Directions => Line by line, copy all of the data exactly.

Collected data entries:

###

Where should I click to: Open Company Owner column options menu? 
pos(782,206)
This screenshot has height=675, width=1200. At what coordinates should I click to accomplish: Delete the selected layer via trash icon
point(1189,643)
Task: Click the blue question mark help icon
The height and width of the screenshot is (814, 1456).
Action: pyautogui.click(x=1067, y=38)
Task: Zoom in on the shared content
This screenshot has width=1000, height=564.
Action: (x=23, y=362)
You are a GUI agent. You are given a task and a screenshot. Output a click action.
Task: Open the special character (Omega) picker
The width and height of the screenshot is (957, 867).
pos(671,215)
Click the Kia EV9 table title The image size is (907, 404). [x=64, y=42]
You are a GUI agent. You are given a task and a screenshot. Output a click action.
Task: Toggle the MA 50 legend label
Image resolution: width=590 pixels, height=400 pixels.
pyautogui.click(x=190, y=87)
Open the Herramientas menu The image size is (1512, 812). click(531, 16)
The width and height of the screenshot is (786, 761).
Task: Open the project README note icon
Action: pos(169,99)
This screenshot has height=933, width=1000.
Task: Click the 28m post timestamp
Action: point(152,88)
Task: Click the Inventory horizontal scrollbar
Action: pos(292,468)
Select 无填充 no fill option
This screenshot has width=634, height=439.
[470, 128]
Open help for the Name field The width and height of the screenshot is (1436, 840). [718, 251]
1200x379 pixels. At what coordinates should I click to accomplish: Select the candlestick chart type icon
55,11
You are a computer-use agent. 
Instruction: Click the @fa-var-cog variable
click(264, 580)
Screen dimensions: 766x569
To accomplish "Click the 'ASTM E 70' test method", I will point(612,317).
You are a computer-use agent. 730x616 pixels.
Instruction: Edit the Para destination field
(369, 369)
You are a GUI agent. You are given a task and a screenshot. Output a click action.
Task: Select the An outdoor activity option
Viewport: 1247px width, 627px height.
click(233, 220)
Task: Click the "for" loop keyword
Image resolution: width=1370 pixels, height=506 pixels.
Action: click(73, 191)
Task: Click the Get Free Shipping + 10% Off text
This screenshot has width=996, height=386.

###

Task output =>
Where should I click to: Open Company Owner column options menu? 
pos(782,206)
This screenshot has height=675, width=1200. At what coordinates should I click to accomplish: Delete the selected layer via trash icon
point(1189,643)
Task: Click the blue question mark help icon
The height and width of the screenshot is (814, 1456).
Action: pyautogui.click(x=1067, y=38)
Task: Zoom in on the shared content
This screenshot has width=1000, height=564.
Action: (x=23, y=362)
You are a GUI agent. You are given a task and a screenshot. Output a click action.
Task: Open the special character (Omega) picker
The width and height of the screenshot is (957, 867).
pos(671,215)
Click the Kia EV9 table title The image size is (907, 404). [x=64, y=42]
You are a GUI agent. You are given a task and a screenshot. Output a click action.
Task: Toggle the MA 50 legend label
Image resolution: width=590 pixels, height=400 pixels.
pyautogui.click(x=190, y=87)
Open the Herramientas menu The image size is (1512, 812). click(531, 16)
The width and height of the screenshot is (786, 761).
Task: Open the project README note icon
Action: pos(169,99)
This screenshot has height=933, width=1000.
Task: Click the 28m post timestamp
Action: point(152,88)
Task: Click the Inventory horizontal scrollbar
Action: pos(292,468)
Select 无填充 no fill option
This screenshot has width=634, height=439.
[470, 128]
Open help for the Name field The width and height of the screenshot is (1436, 840). [718, 251]
1200x379 pixels. At what coordinates should I click to accomplish: Select the candlestick chart type icon
55,11
You are a computer-use agent. 
Instruction: Click the @fa-var-cog variable
click(264, 580)
Screen dimensions: 766x569
To accomplish "Click the 'ASTM E 70' test method", I will point(612,317).
You are a computer-use agent. 730x616 pixels.
Instruction: Edit the Para destination field
(369, 369)
You are a GUI agent. You are given a task and a screenshot. Output a click action.
Task: Select the An outdoor activity option
Viewport: 1247px width, 627px height.
click(233, 220)
Task: Click the "for" loop keyword
Image resolution: width=1370 pixels, height=506 pixels.
Action: click(73, 191)
Task: Click the Get Free Shipping + 10% Off text
This screenshot has width=996, height=386.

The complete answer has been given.